- Texte fourni:
________________________________________

Les élections portugaises : le paravent démocratique du bonapartisme01/05/19751975Lutte de Classe/static/common/img/ldc-min.jpg

Les élections portugaises : le paravent démocratique du bonapartisme

La population portugaise avait déjà donné son assentimenet enthousiaste à la "révolution des capitaines" lors des journées qui suivirent le 25 avril 1974et en particulier lors de l'extraordinaire 1er mai de la liberté à Lisbonne où des centaines de milliers de personnes défilèrent pendant des heures mêlées aux soldats de la révolution décorés d'oeillets rouges, applaudis, embrassés, portés par une foule ivre de joie et d'espoir. Ce soutien populaire, les capitaines du MFA l'avaient trouvé à nouveau, plus tendu, plus conscient peut-être aussi, le 28 septembre 1974, lors de l'éviction de Spinola. Il s'est encore renouvelé le 11 mars dernier, au moment de la tentative de coup d'État.

________________________________________

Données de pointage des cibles
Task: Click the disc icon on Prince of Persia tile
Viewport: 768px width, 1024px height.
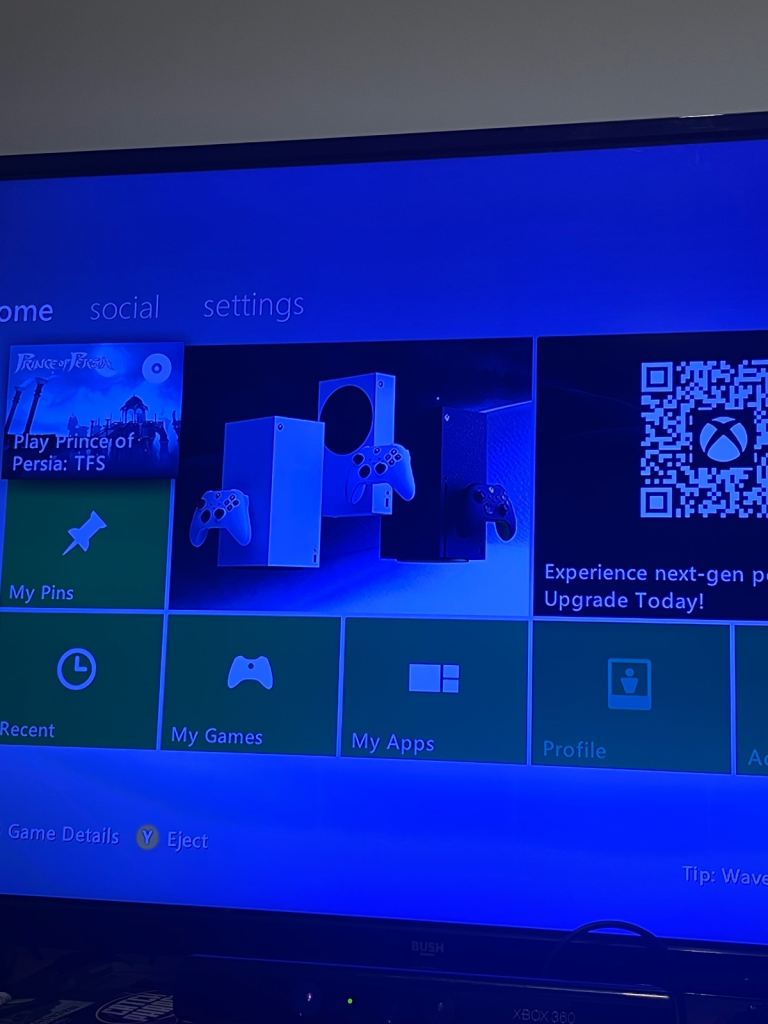Action: pos(157,368)
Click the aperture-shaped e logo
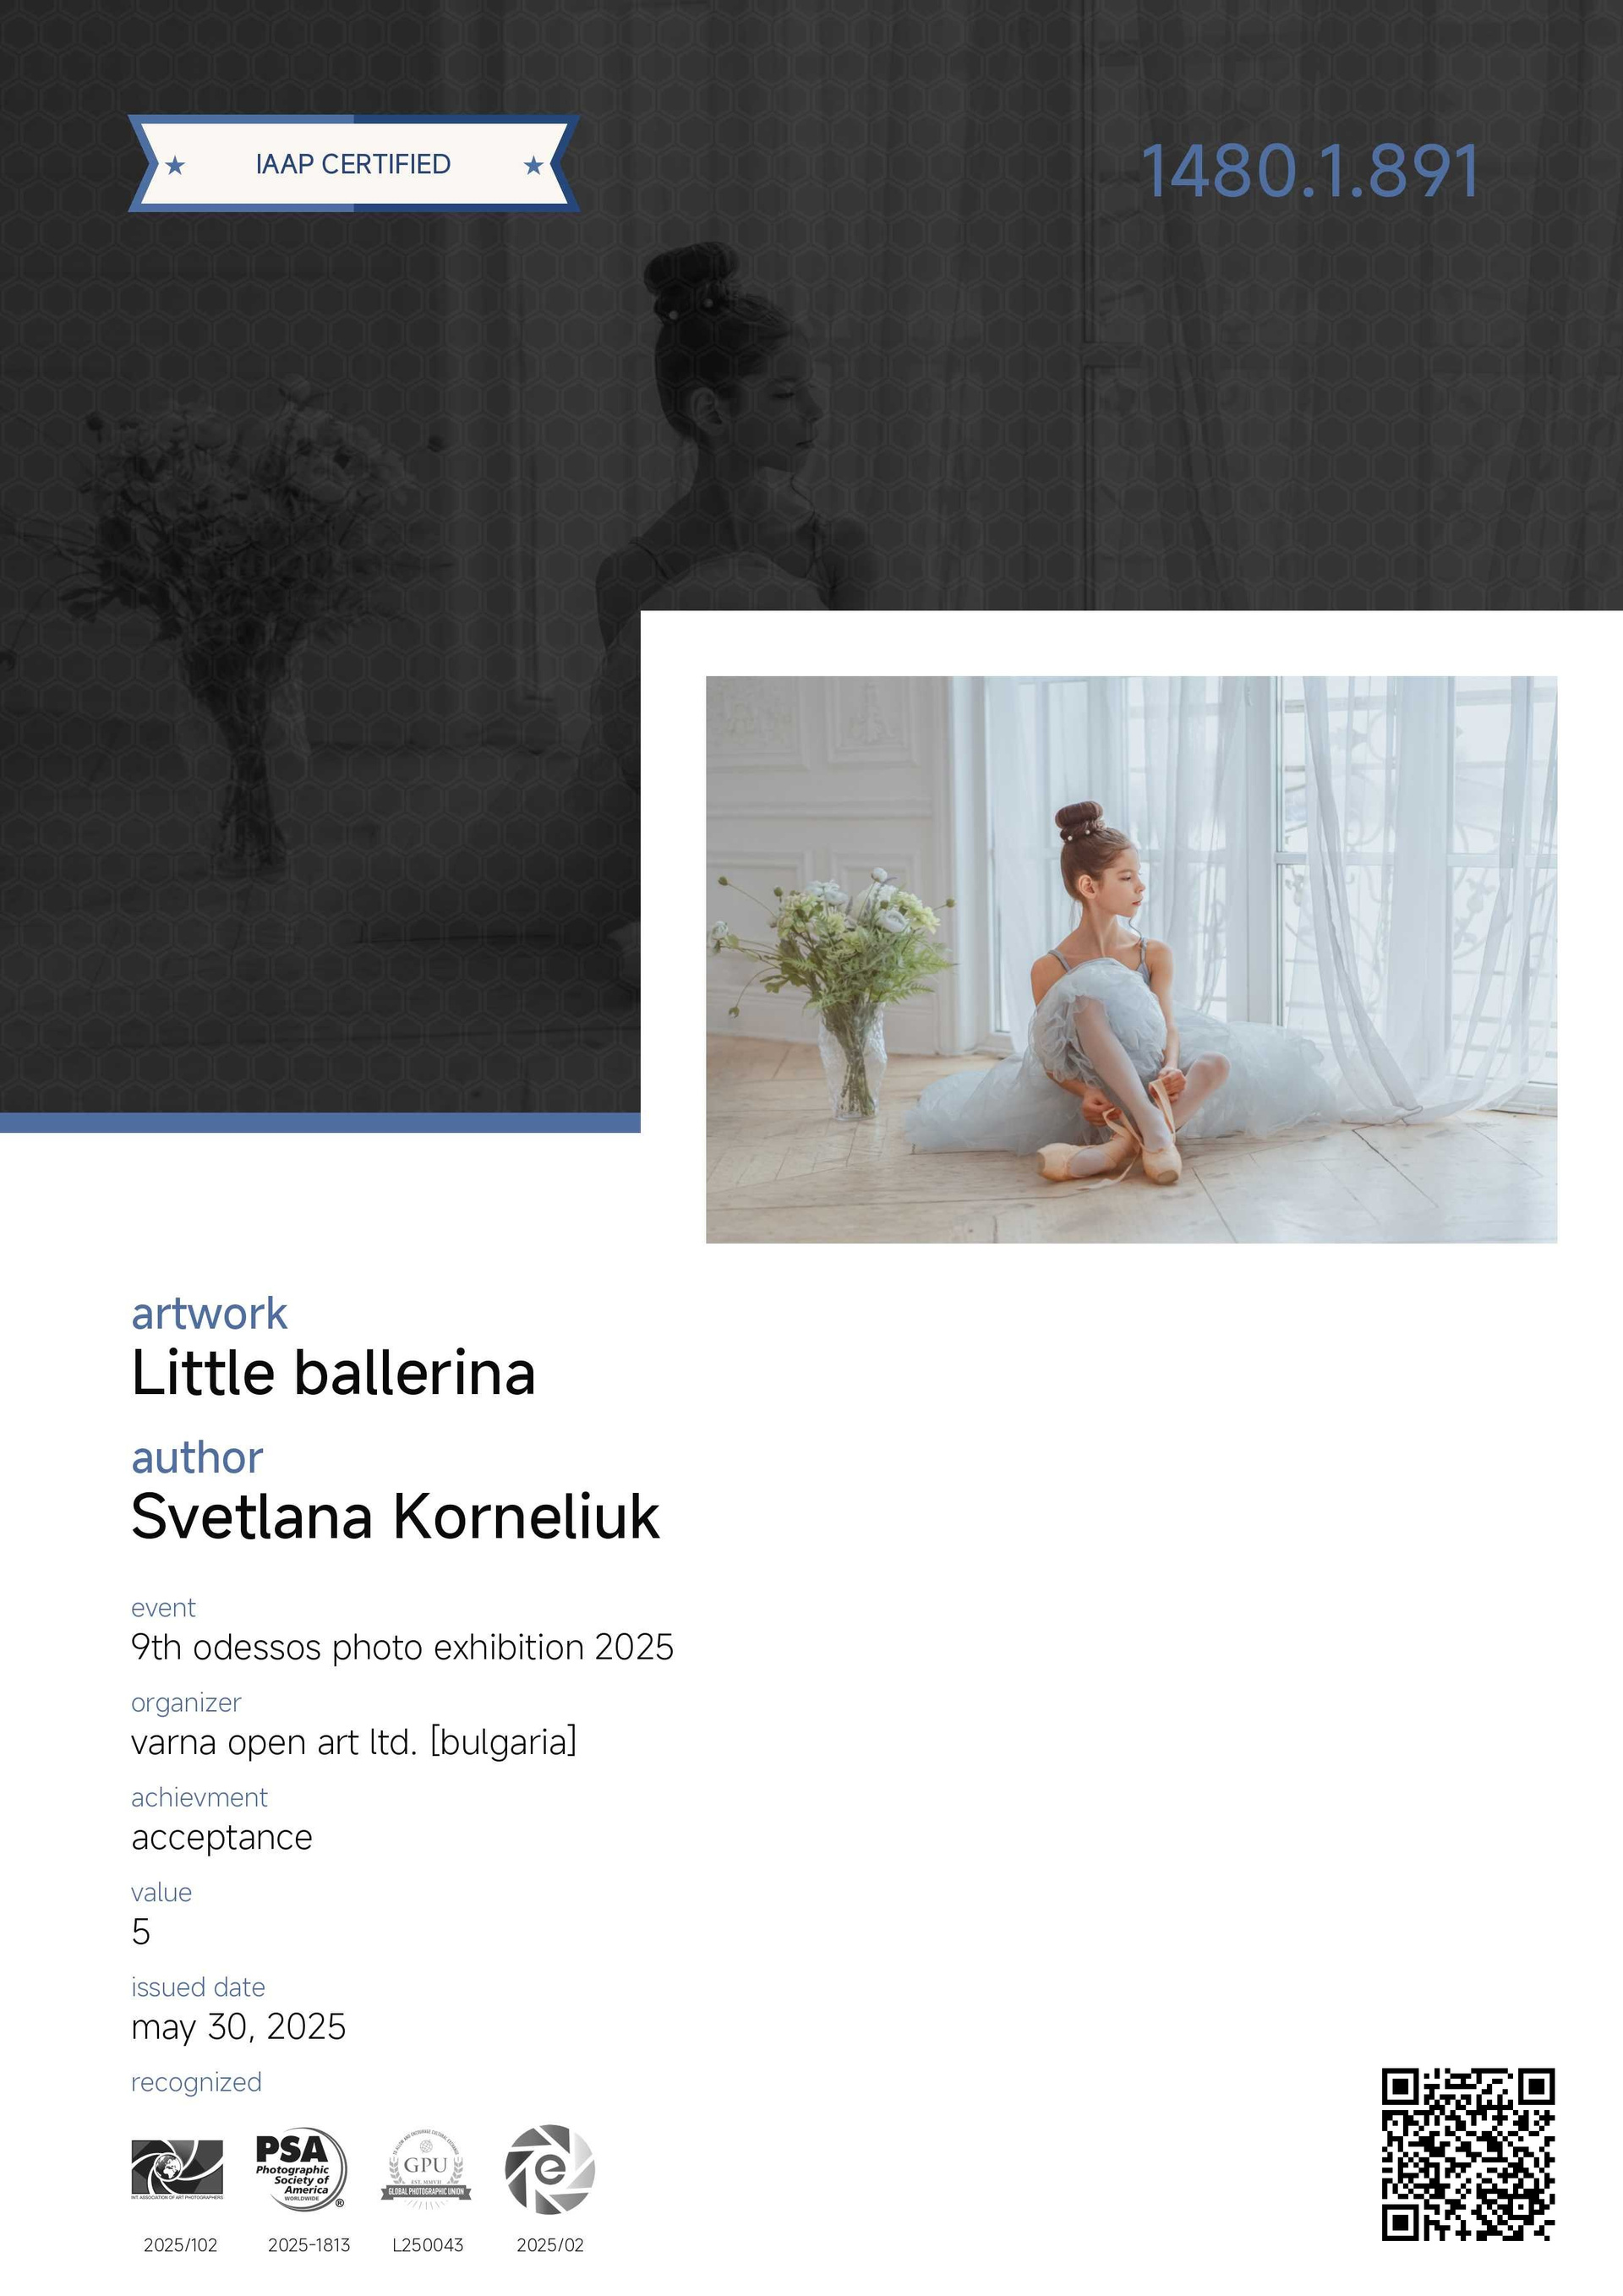Image resolution: width=1623 pixels, height=2296 pixels. point(550,2169)
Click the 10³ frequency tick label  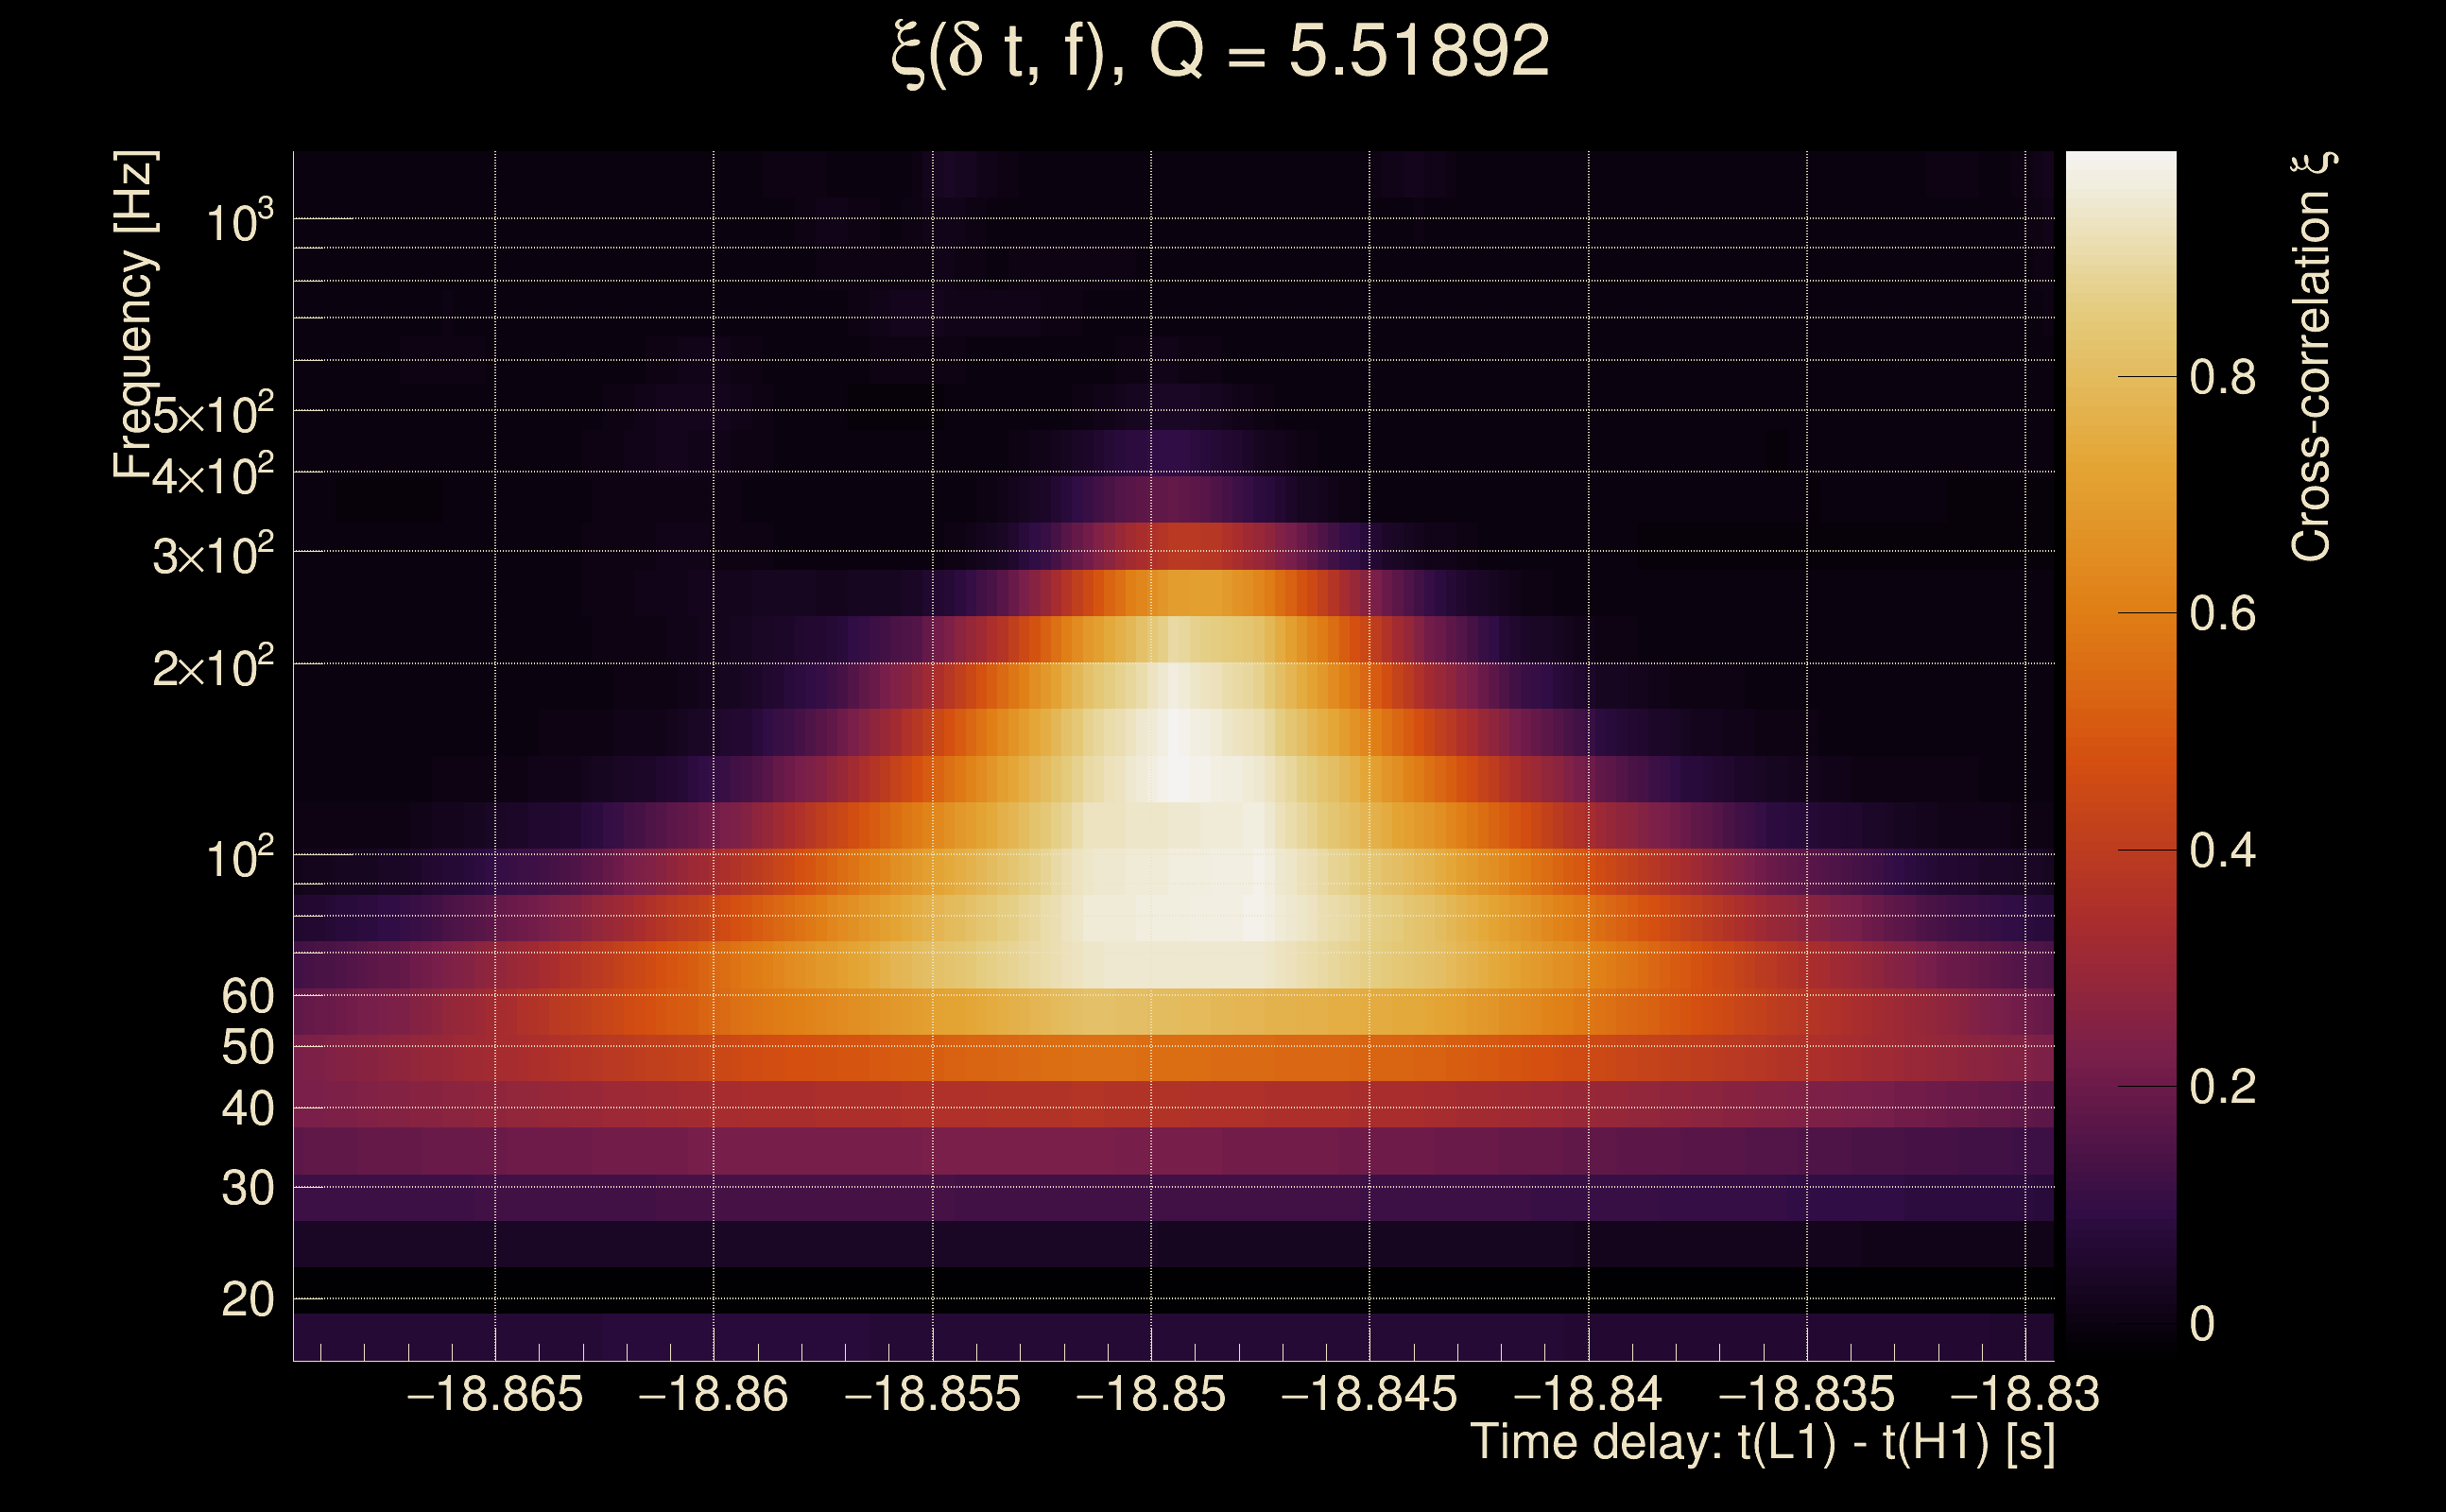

________________________________________

- Objectif:
Recopiez mot pour mot, dans l'article sur les élections portugaises, le passage allant de « La population portugaise » jusqu'à « de coup d'État. » inclus.

- Problème résolu:
La population portugaise avait déjà donné son assentimenet enthousiaste à la "révolution des capitaines" lors des journées qui suivirent le 25 avril 1974et en particulier lors de l'extraordinaire 1er mai de la liberté à Lisbonne où des centaines de milliers de personnes défilèrent pendant des heures mêlées aux soldats de la révolution décorés d'oeillets rouges, applaudis, embrassés, portés par une foule ivre de joie et d'espoir. Ce soutien populaire, les capitaines du MFA l'avaient trouvé à nouveau, plus tendu, plus conscient peut-être aussi, le 28 septembre 1974, lors de l'éviction de Spinola. Il s'est encore renouvelé le 11 mars dernier, au moment de la tentative de coup d'État.